Они долго разговаривали о Джордже. Роксане было интересно – Гарри обещал привезти его в гости на ближайшие каникулы. Она видела его лишь однажды – когда он был ребенком в грязных ползунках…
Она оставила Гарри с газетой, а сама ушла готовить ужин – сегодня у нее было четыре котлеты и немного поздних овощей с собственного огорода. Она накрыла на стол и позвала Гарри. Сев рядом, они продолжили разговор о Джордже.
– Если бы у меня был ребенок… – говорила она.

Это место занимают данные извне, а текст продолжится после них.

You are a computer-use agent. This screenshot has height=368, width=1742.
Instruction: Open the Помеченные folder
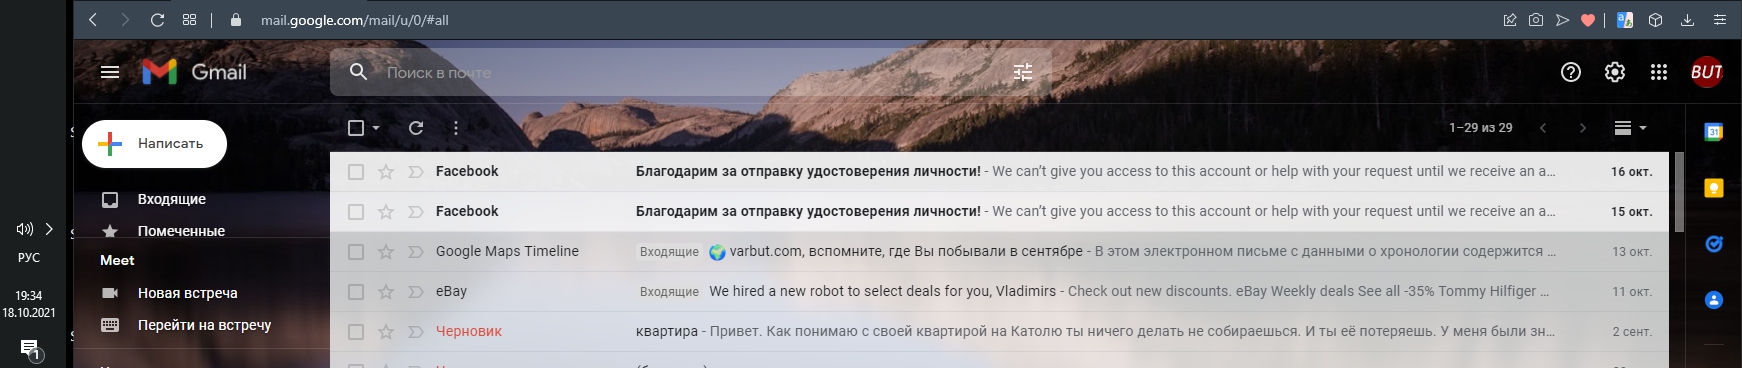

Позже Гарри в меру своей информированности давал ей советы относительно того, куда сейчас выгоднее вкладывать деньги. Они прогуливались по саду, задерживаясь то тут, то там, чтобы рассмотреть то, что еще сохранилось от каменной скамейки или теннисного корта…
– А ты помнишь…
Их унес поток воспоминаний: они вспоминали день, когда они фотографировались и Джефф сел верхом на теленка; и рисунок Гарри, на котором были изображены Джефф и Роксана, растянувшиеся на травке, – их головы почти касались друг друга. Как они собирались устроить крытый решеткой с плющом переход от дома до кабинета Джеффа в сарае, чтобы Джефф после работы приходил по нему домой в дождливые дни, – постройка была начата, но ничего от нее уже не осталось, за исключением сломанного треугольного куска решетки, который все еще держался за дом и был похож на разрушенный курятник.
– И мятный джулеп!
– А блокнот Джеффа! Помнишь, как мы смеялись, Гарри, когда вытащили его из кармана Джеффа и прочли вслух какой-то черновик! И как он из-за этого бесился!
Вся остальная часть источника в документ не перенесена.